Efsaneye göre dönemin güçlü Çin imparatoru Wu,“uçan atlar” ya da “cennet atları” olarak bilinen, görenlerin hayranlıklara gark olduğu, ayaklarının yere basmadığı söylenen efsanevi atların Fergana Vadisi’ndeki han ve emirlerin hizmetinde olduğunu öğrendiğinde tarih M.Ö 140’dır.

  • Tacını her şeyin üstünde gören, yarım asırdan fazladır oturduğu Çin tahtında kanına karışan kibir mikrobuna teslim olan, durmadan ölümsüzlüğü arayan, sonsuz iktidarı arzulayan ve bu uğurda büyücülerden, kahinlerden, şamanlardan medet uman bir İmparator.

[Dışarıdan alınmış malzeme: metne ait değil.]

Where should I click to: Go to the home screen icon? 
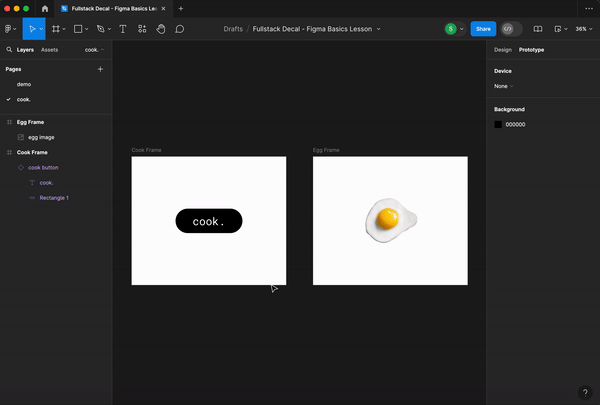(x=45, y=8)
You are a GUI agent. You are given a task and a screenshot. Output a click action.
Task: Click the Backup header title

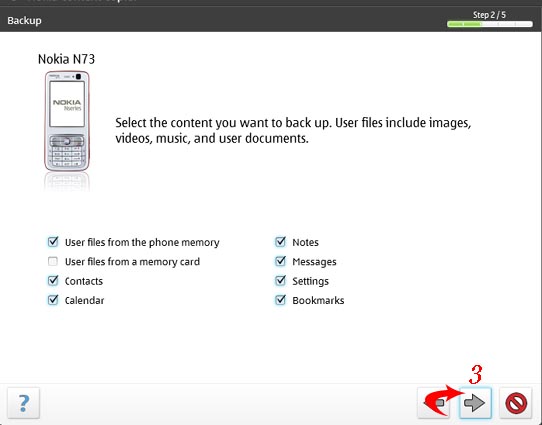(x=24, y=20)
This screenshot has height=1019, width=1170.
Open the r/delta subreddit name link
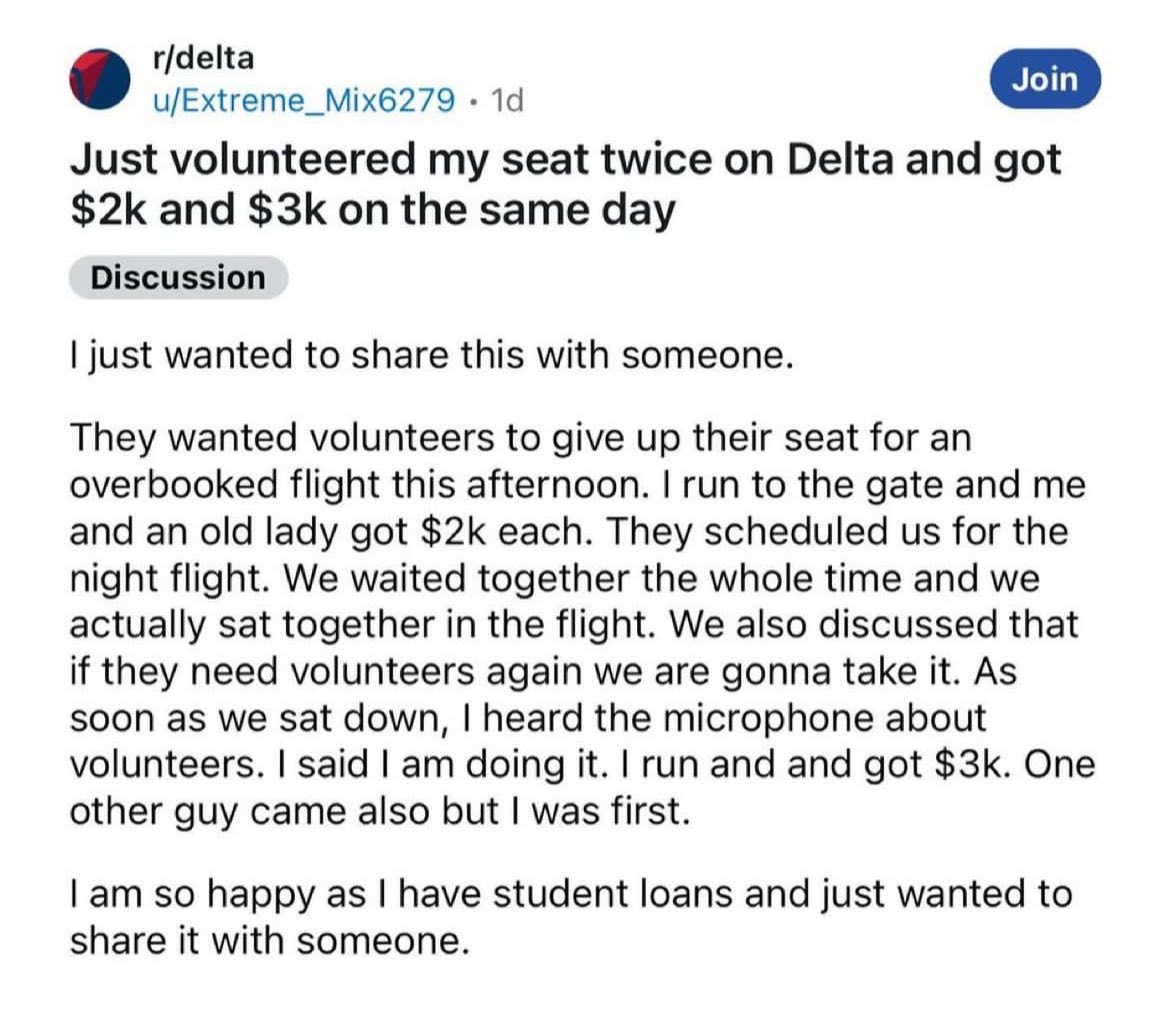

Wu, Fergana Vadisi’nde yetişen bu “kemikleri ince, kasları sert / gözleri bambu gibi keskin / bacakları rüzgârdan hızlı” atlara sahip olmak için büyük bir orduyu sefere yolladığında, tarihin olağan akışı içinde sahip olma hastalığına yakalanan ne ilk ne de son imparator olmadığının farkındaydı. Ama o rüya atları sarayında istiyordu. Fermanıyla, askerler yola revan oldu. Çin ordusu yıllar süren zorlu bir sefer sonunda Fergana Vadisi’nden Maçin diyarına binlerce Fergana atı getirecekti.

İmparator Wu, efsanevi gök atlarını sarayında görünce güzellikleri karşısında uzun süre konuşamamış, hatta hemen binmek yerine, günlerce seyretmişti onları. Wu, uzun bacaklı, ince boyunlu, günde beş yüz kilometre koşabilen, yoruldukça kan terleyen, yeleli kızıl bulutlar gibi ufuk çizgilerini aşan, aylarca acıkmayan ve susamayan bu efsanevi gök atlarının çektiği bir arabayla cennete doğru kanatlanacağına inanıyordu aslında. Kendisini tekrar tekrar doğuran bir sonsuzluk gibi gök atlarının taşıdığı bu derin sonsuzluk, Fergana Vadisi’nin bin yıllık uykusunda kâşiflerini bekliyor hâlâ.